In my information theory class I need to prove that entropy is concave (which is usually done with Jensen's inequality). But I want to use only the definition of entropy. And as the result of derivations I get a wrong answer.
Here what I do:
I need to prove that:
$$\lambda {\rm H} \left(p\right)+\left(1-\lambda \right){\rm H} \left(q\right)\le {\rm H} \left(\lambda p+\left(1-\lambda \right)q\right)$$
I use the definitions of entropy (with the summation carried out over $\textit{p}$ or $\textit{q}$, or ($\textit{p}$ and $\textit{q}$)):
$$\lambda {\rm H} \left(p\right)={\rm {\mathbb E}}_{p} \log \frac{1}{p^{\lambda } } ={\rm {\mathbb E}}_{p,q} \log \frac{1}{p^{\lambda }}$$
$$\left(1-\lambda \right){\rm H} \left(q\right)={\rm {\mathbb E}}_{q} \log \frac{1}{q^{\left(1-\lambda \right)} } ={\rm {\mathbb E}}_{p,q} \log \frac{1}{q^{\left(1-\lambda \right)} } $$
$${\rm H} \left(\lambda p+\left(1-\lambda \right)q\right)={\rm {\mathbb E}}_{p,q} \log \frac{1}{\lambda p+\left(1-\lambda \right)q} $$
Then collecting everything and moving to the left-hand side:
$${\rm {\mathbb E}}_{p,q} \log \frac{1}{p^{\lambda } } +{\rm {\mathbb E}}_{p,q} \log \frac{1}{q^{\left(1-\lambda \right)} } ={\rm {\mathbb E}}_{p,q} \log \frac{1}{p^{\lambda } q^{\left(1-\lambda \right)} } $$
$${\rm {\mathbb E}}_{p,q} \log \frac{1}{p^{\lambda } q^{\left(1-\lambda \right)} } -{\rm {\mathbb E}}_{p,q} \log \frac{1}{\lambda p+\left(1-\lambda \right)q} \le 0$$
Using log properties:
$${\rm {\mathbb E}}_{p,q} \log \frac{\lambda p+\left(1-\lambda \right)q}{p^{\lambda } q^{\left(1-\lambda \right)} } \le 0$$
So I have to prove that the ration under log is less than unity (for log to be negative):
$$\frac{\lambda p+\left(1-\lambda \right)q}{p^{\lambda } q^{\left(1-\lambda \right)} } \le 1$$
Finally I get the inequality which is definitely wrong (since AM-GM says me so):
$$\lambda p+\left(1-\lambda \right)q\le p^{\lambda } q^{\left(1-\lambda \right)} $$
So, where I am wrong?
This is just answering what went wrong (not using your chain of ideas for indeed proving concavity of entropy).

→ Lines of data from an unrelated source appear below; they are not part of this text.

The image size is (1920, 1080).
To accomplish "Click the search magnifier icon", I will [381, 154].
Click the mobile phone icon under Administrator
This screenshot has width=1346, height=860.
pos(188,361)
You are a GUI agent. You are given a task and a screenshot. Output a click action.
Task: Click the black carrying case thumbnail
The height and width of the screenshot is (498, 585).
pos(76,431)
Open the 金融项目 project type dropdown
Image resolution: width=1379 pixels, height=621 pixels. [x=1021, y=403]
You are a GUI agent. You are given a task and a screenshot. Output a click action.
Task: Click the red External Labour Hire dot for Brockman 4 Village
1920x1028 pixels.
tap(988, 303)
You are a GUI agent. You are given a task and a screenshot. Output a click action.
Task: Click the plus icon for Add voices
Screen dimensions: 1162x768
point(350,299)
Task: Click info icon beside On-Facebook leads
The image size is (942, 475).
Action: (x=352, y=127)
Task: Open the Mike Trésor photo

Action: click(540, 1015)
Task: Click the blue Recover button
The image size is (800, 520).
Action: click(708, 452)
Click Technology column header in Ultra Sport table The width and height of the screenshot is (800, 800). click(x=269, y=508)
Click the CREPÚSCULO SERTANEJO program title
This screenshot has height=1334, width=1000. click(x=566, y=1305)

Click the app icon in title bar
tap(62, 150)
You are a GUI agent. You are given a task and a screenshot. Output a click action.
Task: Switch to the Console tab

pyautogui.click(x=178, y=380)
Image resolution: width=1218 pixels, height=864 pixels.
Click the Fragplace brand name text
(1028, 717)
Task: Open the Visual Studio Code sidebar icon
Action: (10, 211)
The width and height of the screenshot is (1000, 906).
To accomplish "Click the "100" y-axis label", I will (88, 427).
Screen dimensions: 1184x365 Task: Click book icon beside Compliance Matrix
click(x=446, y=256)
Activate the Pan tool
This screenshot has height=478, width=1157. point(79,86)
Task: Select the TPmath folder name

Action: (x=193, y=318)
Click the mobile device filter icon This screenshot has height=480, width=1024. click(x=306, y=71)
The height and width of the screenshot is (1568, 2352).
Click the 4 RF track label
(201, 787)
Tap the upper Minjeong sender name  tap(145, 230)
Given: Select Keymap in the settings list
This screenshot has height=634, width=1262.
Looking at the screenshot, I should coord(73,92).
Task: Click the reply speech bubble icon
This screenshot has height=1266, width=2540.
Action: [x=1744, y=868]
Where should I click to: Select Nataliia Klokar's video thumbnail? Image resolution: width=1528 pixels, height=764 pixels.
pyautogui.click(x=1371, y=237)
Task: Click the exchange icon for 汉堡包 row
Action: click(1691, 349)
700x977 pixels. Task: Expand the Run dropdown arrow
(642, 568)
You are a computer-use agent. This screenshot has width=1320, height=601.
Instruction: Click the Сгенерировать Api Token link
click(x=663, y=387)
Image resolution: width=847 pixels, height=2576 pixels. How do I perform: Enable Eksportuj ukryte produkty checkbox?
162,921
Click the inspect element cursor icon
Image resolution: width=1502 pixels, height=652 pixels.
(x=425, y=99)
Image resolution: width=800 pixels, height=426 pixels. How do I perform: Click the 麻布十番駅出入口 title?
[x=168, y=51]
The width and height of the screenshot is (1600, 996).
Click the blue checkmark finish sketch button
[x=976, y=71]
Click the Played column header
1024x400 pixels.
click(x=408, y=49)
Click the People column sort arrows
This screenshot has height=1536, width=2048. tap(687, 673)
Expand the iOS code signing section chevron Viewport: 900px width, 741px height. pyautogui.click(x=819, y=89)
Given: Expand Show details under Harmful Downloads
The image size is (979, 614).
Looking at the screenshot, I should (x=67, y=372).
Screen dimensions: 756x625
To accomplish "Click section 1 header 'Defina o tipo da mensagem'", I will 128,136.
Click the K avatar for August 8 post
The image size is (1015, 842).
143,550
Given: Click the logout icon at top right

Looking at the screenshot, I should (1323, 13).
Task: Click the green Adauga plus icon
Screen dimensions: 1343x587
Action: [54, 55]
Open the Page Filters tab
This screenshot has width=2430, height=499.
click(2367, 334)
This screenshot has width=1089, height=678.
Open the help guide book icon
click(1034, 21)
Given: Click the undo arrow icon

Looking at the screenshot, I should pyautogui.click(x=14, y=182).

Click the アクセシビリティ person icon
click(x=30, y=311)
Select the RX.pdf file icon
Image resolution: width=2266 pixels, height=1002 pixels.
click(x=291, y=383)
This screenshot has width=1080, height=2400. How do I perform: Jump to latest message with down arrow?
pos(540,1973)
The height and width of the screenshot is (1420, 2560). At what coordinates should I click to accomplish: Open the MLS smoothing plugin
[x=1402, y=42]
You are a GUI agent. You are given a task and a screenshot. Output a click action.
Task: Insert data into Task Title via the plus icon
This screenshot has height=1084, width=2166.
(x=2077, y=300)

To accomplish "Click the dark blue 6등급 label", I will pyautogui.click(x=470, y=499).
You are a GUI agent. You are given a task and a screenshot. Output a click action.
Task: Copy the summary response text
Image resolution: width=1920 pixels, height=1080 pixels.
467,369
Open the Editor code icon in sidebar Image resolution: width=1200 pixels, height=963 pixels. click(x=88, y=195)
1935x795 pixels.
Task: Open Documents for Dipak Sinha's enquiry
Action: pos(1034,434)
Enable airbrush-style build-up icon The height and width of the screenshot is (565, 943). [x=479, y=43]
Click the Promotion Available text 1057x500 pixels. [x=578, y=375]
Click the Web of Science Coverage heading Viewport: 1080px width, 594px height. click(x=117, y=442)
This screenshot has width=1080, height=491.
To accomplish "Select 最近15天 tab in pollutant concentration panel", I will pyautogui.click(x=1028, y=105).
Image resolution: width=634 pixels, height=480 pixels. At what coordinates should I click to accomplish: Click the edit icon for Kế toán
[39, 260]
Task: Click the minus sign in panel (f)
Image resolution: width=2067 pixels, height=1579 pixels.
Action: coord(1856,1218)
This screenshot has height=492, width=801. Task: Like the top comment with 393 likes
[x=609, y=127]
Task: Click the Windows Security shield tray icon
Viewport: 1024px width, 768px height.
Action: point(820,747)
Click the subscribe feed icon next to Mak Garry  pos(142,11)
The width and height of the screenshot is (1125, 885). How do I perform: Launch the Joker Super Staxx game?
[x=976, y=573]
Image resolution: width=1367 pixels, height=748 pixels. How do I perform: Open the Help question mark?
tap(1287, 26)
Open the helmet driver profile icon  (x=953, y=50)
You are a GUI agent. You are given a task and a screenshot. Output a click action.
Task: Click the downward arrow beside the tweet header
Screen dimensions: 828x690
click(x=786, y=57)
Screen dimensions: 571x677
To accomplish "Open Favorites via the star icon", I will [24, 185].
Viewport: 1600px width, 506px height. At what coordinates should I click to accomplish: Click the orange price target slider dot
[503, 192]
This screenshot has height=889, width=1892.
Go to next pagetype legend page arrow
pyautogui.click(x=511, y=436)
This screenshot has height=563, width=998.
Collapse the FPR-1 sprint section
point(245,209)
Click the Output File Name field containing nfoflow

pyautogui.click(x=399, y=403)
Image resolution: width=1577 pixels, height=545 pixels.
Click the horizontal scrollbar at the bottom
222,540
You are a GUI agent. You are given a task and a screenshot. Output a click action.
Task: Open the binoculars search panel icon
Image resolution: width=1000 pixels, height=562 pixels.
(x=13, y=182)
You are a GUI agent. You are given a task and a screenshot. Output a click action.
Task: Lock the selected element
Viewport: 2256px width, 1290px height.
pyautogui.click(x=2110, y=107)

You have abandoned the expectation probabilities. Correctly, ${\rm {\mathbb E}}_{p} F(p) = \sum_{x_i} p(x_i) F(p(x_i))$.
1) As a first example, let $\lambda = \frac12$, $p=1$, $q=0^+$. Then, applying your ideas (without expectation probabilities) to the very first line, you get
$$ \lambda {\rm H} \left(p\right)+\left(1-\lambda \right){\rm H} \left(q\right)\le {\rm H} \left(\lambda p+\left(1-\lambda \right)q\right) \\ \leftrightarrow\\ \frac12 \log \frac{1}{1} + \frac12 \log \frac{1}{0^+}\le \log \frac{1}{\frac12 \cdot 1 + \frac12 \cdot 0 } = \log 2 $$ which is of course wrong. The correct treatment, including the expectation probabilities, is $$ \frac12 \cdot 1 \cdot \log \frac{1}{1} + \frac12\cdot 0^+ \cdot \log \frac{1}{0^+}\le \frac12\log 2 $$ and this is correct, since $0^+ \cdot \log \frac{1}{0^+} \to 0^+ $.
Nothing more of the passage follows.